La décision de GoPro, prise en ce début d’année 2026, s’inscrit dans un contexte économique particulièrement difficile. D’après Ouest France, l’entreprise a subi de plein fouet la concurrence de nouveaux acteurs, souvent moins chers et plus innovants. « Les smartphones ont largement comblé le créneau des vidéos d’action grâce à leur qualité d’image et leur simplicité d’usage », explique un analyste du secteur, cité par le journal. Cette concurrence a fragilisé la position dominante que GoPro avait construite au début des années 2010.
Autre problème majeur : la stratégie de diversification de GoPro, censée élargir son marché, s’est révélée un échec. Malgré le lancement de drones, d’accessoires et même de systèmes de réalité virtuelle, la marque n’a pas réussi à séduire de nouveaux clients en nombre suffisant. « La diversification était une nécessité, mais elle a été mal menée », confie un ancien employé sous couvert d’anonymat. Les produits dérivés, souvent perçus comme trop coûteux ou peu innovants, n’ont pas convaincu le public.
Le troisième facteur de cette crise est économique. La flambée des prix des composants électroniques, notamment des capteurs et des processeurs, a sérieusement érodé les marges de GoPro. « Les coûts de production ont explosé, tandis que les prix de vente n’ont pas pu suivre », précise Ouest France. Cette pression financière a accéléré la détérioration de la situation, forçant l’entreprise à prendre des mesures drastiques.
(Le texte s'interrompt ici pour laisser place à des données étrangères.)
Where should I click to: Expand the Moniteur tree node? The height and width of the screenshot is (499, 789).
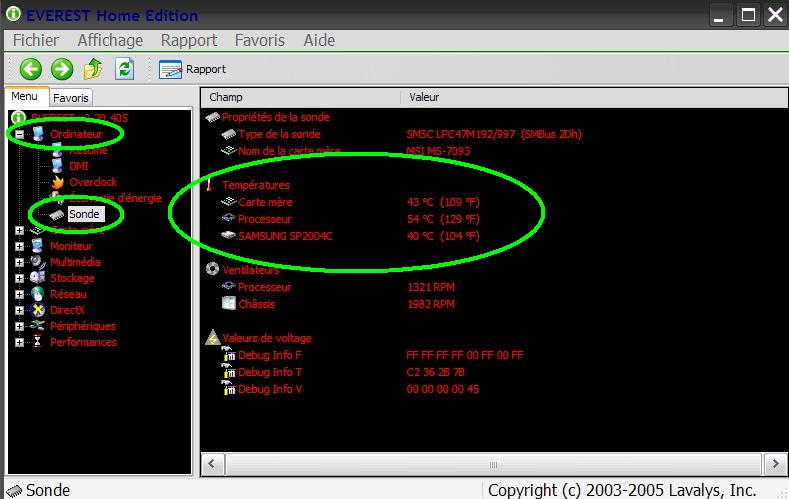(19, 246)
Une chute brutale après des années de domination
Il y a encore cinq ans, GoPro était synonyme d’aventure et de performance. Ses caméras, robustes et compactes, étaient devenues un accessoire indispensable pour les sportifs, les voyageurs et même les professionnels. Pourtant, en 2026, la marque est reléguée au rang de produit de niche. « GoPro a été victime de son succès », analyse un expert du secteur. « La surabondance de produits similaires a dilué son image, et les consommateurs se sont tournés vers des alternatives moins chères ou plus polyvalentes. »
Un autre élément clé de cette chute réside dans l’évolution des habitudes de consommation. Les réseaux sociaux, où les vidéos courtes et instantanées dominent, ont réduit l’intérêt pour les caméras dédiées à l’action. « Pourquoi acheter une GoPro à 400 euros quand un smartphone suffit pour poster une vidéo sur TikTok ? », s’interroge un utilisateur interrogé par Ouest France. La réponse à cette question a condamné la marque à un lent déclin.
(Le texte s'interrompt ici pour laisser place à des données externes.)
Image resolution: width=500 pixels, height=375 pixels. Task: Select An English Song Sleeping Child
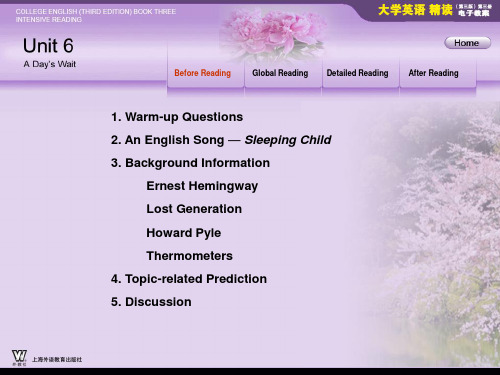tap(221, 140)
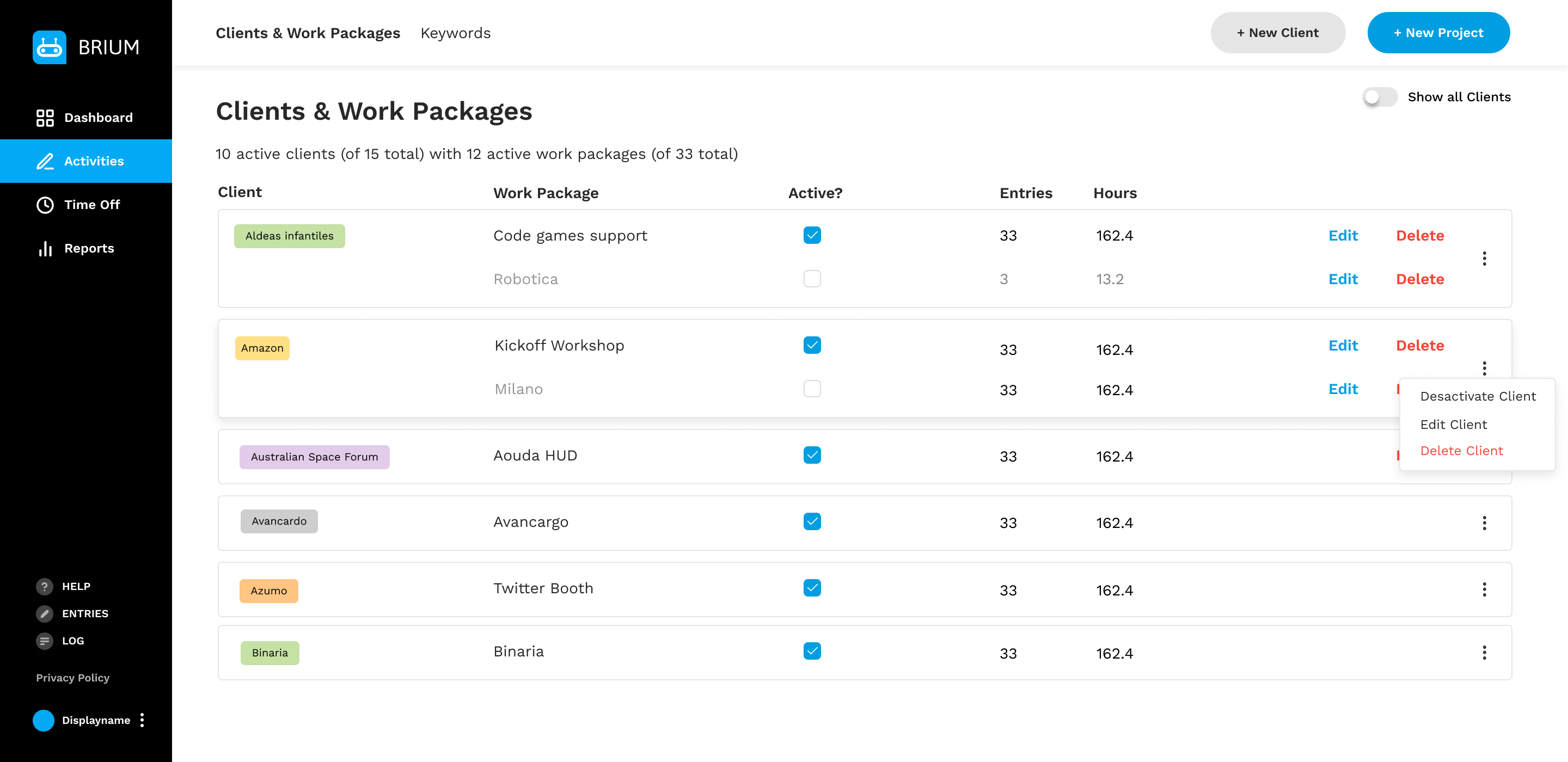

Les licenciements, une mesure désespérée mais nécessaire ?
Face à cette situation, GoPro a choisi de sacrifier une partie de ses effectifs pour tenter de stabiliser ses finances. Près de 500 emplois pourraient être supprimés dans le monde, principalement aux États-Unis et en Asie, où se concentre une grande partie de sa production. « Ces licenciements sont douloureux, mais ils sont nécessaires pour assurer la pérennité de l’entreprise », a déclaré le PDG de GoPro dans un communiqué diffusé début juin 2026. Une déclaration qui reflète l’ampleur de la crise.
Pourtant, cette décision ne garantit pas le succès. Les analystes restent prudents. « Même après ces ajustements, GoPro devra faire face à une concurrence féroce et à un marché en déclin », souligne un spécialiste des technologies. « La marque devra innover de manière radicale pour espérer retrouver une place dans le cœur des consommateurs. »
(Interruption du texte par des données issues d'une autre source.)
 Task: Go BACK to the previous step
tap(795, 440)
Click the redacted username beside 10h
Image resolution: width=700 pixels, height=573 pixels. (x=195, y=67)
Cette crise de GoPro soulève une question plus large : le modèle des marques spécialisées, autrefois florissant, est-il condamné par la généralisation des technologies intégrées ? Avec l’essor de l’intelligence artificielle et des capteurs toujours plus performants dans les smartphones, les produits dédiés pourraient bien devenir un luxe, réservé à une poignée d’adeptes. GoPro en est l’exemple le plus frappant.